Last week, the UK Education Secretary, Mr Damian Hinds warned that British universities must slash the number of first class and second class upper degrees they award or risk undermining their reputation. “Our universities are world-class and world-leading, with four ranked among the top 10 in the world, and attracting thousands of international students. At the heart of that global reputation is a trust in the quality and high standards of the education provided. It cannot be right that students in one year are awarded higher grades for the same level of achievement than those in previous years. We owe it to the hardworking students who have earned those top grades to stamp out this unfair practice.”

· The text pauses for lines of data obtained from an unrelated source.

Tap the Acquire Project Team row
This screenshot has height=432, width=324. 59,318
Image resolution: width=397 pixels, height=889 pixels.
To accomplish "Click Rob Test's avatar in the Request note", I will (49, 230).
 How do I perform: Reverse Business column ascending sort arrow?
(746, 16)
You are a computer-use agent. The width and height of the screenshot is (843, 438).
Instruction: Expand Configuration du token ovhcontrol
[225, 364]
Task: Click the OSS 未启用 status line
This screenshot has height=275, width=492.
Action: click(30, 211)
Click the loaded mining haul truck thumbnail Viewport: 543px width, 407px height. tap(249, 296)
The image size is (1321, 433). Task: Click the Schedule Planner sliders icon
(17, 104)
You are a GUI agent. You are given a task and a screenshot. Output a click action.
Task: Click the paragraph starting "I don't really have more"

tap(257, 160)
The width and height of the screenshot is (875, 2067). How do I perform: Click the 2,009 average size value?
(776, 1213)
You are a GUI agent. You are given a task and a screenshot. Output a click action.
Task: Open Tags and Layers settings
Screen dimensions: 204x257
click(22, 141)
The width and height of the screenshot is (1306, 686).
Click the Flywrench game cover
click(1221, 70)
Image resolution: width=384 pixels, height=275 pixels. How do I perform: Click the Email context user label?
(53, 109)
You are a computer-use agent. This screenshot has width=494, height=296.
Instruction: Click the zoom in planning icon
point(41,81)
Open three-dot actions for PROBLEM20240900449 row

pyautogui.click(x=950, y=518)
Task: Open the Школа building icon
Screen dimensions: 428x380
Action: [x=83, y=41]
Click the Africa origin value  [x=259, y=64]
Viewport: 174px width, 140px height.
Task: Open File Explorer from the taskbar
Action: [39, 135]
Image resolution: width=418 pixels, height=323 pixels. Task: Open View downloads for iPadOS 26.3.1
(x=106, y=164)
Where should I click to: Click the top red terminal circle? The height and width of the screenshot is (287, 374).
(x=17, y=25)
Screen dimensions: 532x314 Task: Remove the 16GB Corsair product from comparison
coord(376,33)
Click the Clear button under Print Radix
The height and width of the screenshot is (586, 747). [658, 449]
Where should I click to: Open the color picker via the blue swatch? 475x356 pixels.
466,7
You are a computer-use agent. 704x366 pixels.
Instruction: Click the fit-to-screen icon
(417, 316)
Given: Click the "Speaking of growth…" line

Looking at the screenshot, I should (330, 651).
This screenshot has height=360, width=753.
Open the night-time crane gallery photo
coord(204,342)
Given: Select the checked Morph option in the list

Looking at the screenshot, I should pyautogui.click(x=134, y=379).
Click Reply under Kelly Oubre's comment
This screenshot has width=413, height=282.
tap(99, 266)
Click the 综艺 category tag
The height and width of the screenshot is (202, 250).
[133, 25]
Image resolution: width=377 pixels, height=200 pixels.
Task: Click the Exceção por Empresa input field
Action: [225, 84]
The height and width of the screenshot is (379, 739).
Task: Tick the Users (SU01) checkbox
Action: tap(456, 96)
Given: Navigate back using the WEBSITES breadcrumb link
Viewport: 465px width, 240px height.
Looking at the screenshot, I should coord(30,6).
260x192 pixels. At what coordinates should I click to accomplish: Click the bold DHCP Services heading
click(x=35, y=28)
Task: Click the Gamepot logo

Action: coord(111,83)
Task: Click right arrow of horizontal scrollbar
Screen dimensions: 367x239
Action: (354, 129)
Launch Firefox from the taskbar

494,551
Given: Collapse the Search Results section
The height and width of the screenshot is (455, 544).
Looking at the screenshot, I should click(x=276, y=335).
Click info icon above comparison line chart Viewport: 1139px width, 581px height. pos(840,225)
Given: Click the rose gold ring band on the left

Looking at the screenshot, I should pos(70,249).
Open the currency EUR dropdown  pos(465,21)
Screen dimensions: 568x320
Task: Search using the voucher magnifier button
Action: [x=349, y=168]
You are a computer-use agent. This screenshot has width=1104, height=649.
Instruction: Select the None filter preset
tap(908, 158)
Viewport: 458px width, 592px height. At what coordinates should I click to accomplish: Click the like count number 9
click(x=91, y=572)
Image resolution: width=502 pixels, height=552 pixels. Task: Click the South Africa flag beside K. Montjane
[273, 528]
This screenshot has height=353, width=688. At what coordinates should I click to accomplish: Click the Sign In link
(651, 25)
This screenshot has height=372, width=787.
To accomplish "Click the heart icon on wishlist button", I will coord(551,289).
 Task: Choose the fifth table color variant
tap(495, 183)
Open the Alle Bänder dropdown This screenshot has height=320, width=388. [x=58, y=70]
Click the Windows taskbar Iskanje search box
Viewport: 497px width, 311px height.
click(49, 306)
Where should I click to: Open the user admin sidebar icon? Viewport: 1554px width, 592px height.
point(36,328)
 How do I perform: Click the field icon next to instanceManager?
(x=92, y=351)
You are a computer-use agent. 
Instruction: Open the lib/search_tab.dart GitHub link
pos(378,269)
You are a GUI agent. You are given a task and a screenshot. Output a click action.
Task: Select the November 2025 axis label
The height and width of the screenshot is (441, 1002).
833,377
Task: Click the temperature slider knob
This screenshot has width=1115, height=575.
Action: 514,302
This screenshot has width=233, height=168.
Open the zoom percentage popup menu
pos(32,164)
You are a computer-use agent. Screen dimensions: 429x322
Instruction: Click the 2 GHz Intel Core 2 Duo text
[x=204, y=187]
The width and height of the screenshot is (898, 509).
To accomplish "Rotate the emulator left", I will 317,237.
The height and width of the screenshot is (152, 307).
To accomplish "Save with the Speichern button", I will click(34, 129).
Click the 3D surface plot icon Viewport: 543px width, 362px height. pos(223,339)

In defence, president of Universities UK, Professor Dame Janet Beer admitted there are issues but nonetheless said that grade inflation should not be confused with teaching improvement. “The sector’s collective will to take ownership of this challenge is strong, as we recognise it is crucial that we keep the confidence of students, employers and the public in the value of a university qualification,” before she added: “It is important to draw a distinction between grade inflation and grade improvement, where increased investment in teaching and facilities, as well as students working harder than ever, are leading to legitimate increases in grades.”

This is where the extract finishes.